HALO is a year-round initiative that recognizes one deserving teen every month for their work to “help and lead others (HALO)” in their community.
Yao was selected for his work as an advocate for youth volunteerism and civic engagement and will be featured in an on-air spot on TeenNick and highlighted on TeenNick.com throughout the month. In addition, HALO Effect will award a $5,000 grant to Yao’s charity, Kids Change the World.
“Kids Change the World was founded on the principle of encouraging and enabling others to take action in order to create a domino effect of people helping others,” says Yao. “With every person helped, there is one more person to pass another good deed onto someone else.”
Yao, 17, founded Kids Change the World in 2007. The non-profit organization provides free websites, legal services, start-up grants and other grassroots services to young people who want to create their own charitable programs. It also raises funds for cleft lip and palate surgeries for children across the globe.
The organization began when, in sixth grade, Yao was diagnosed with a severe misalignment of the teeth.
“I was terrified of the expected gradual worsening of the condition,” he said. “If I left it untreated, I would not be able to speak or eat properly. During my research about my own physical condition, I came across online images of children with cleft lips and palates. I could relate to how they felt. In developing countries, these children are thought to be ‘cursed’ by God and are often abandoned by their own families. Without corrective surgeries, the prospect of a job, marriage, and a normal life is nil. I knew I had to do something, if even just to help one child.”
Yao organized his first summer Read-A-Thon that same year.
“By the summer’s end, to my surprise, I had raised $1,000—four times my initial goal!” he says.
To date, his organization has supported more than 70 of these life-changing procedures.

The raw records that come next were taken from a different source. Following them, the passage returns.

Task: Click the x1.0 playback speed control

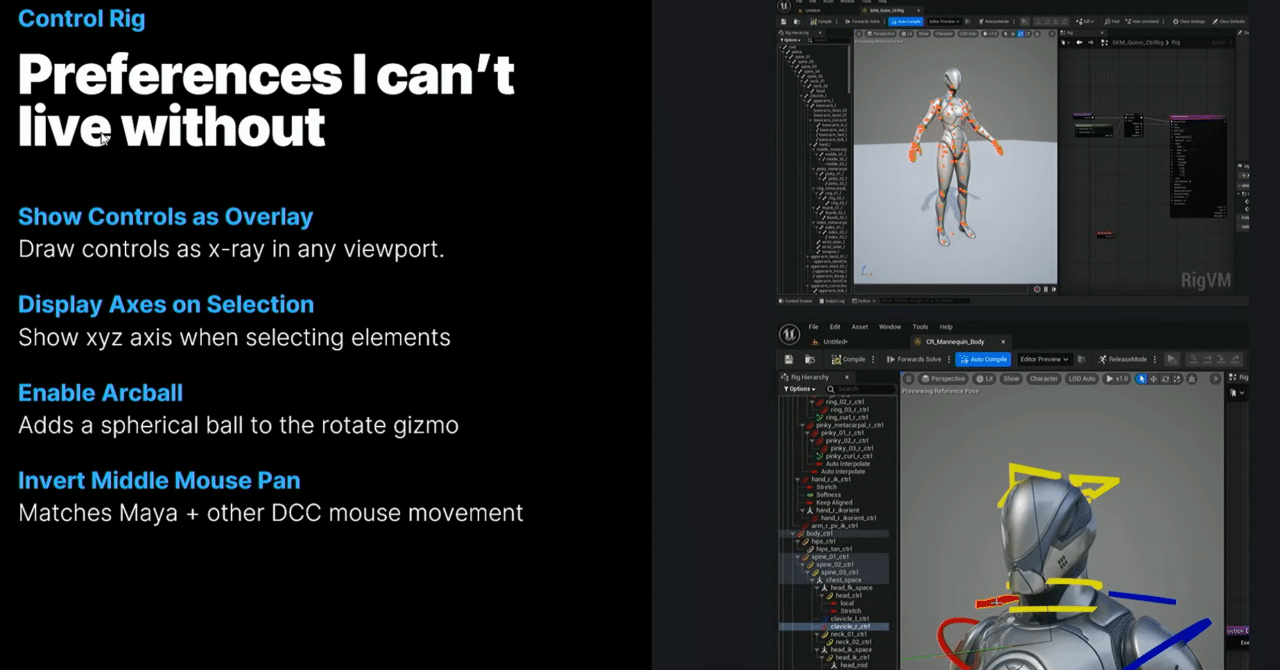Action: (1119, 379)
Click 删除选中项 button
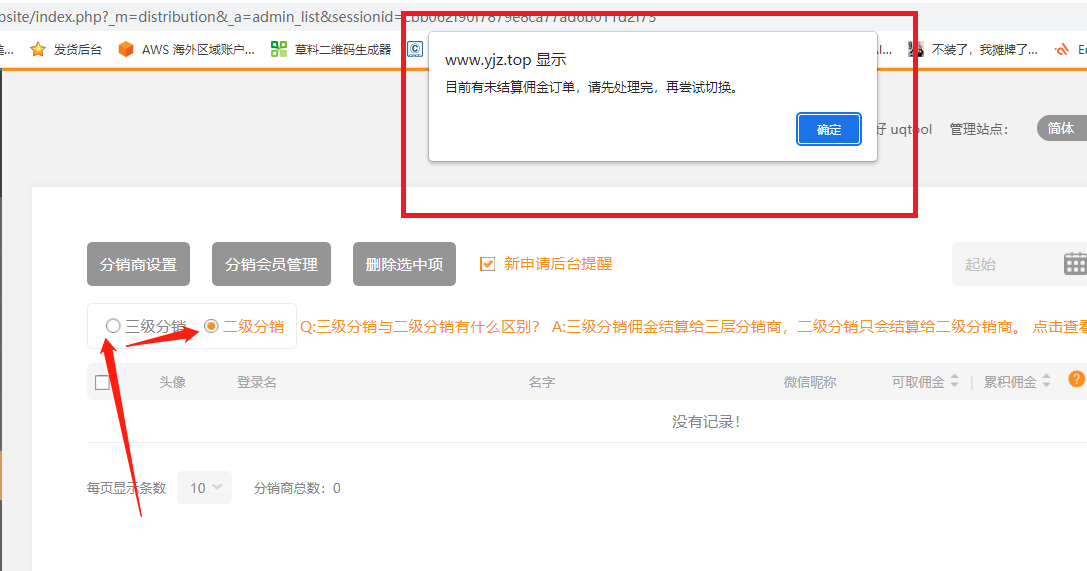 404,265
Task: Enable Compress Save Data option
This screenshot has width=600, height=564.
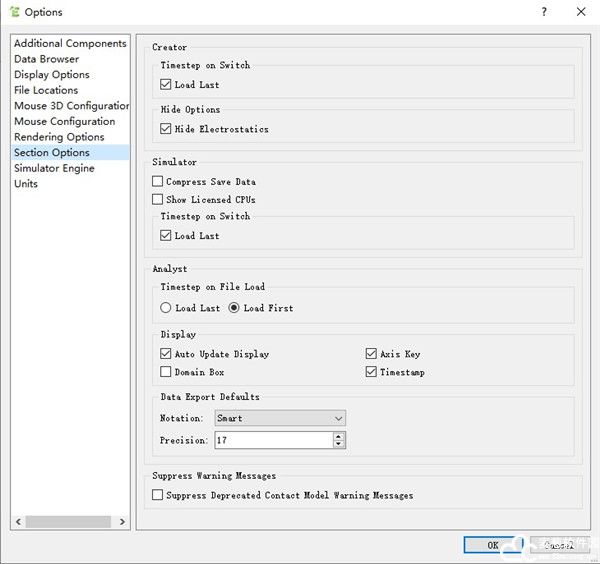Action: coord(158,182)
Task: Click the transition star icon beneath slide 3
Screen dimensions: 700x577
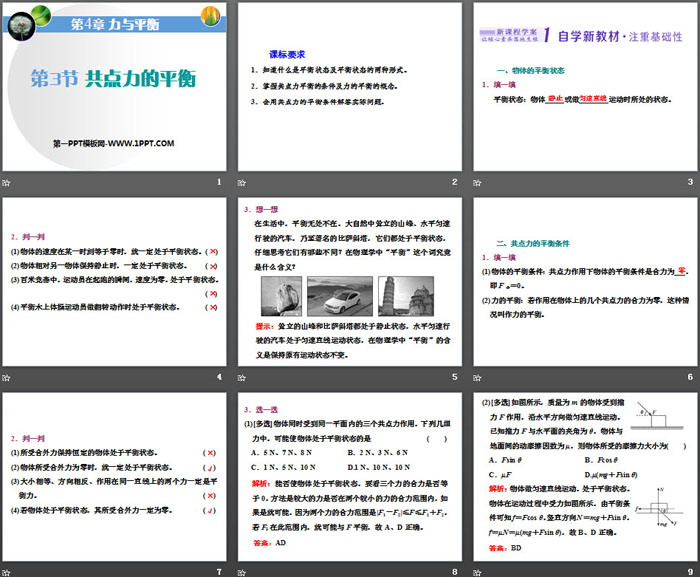Action: [478, 182]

Since its founding, Kids Change the World has grown into one of the world’s leading youth-led civic service organizations. In addition to encouraging young people of all walks of life to volunteer, the group has helped create various service programs that benefit members of the armed forces, promotes recycling and provides at-risk students worldwide with educational resources through the organization’s Education Preparation program.
For this school year, Kids Change the World collected and distributed nearly 1,000 books and 200 school planners.
Yao will graduate from high school this spring and will attend college in the fall. He hopes to study the sciences, education policy and healthcare management in order to pursue a career that will allow him to incorporate his service work.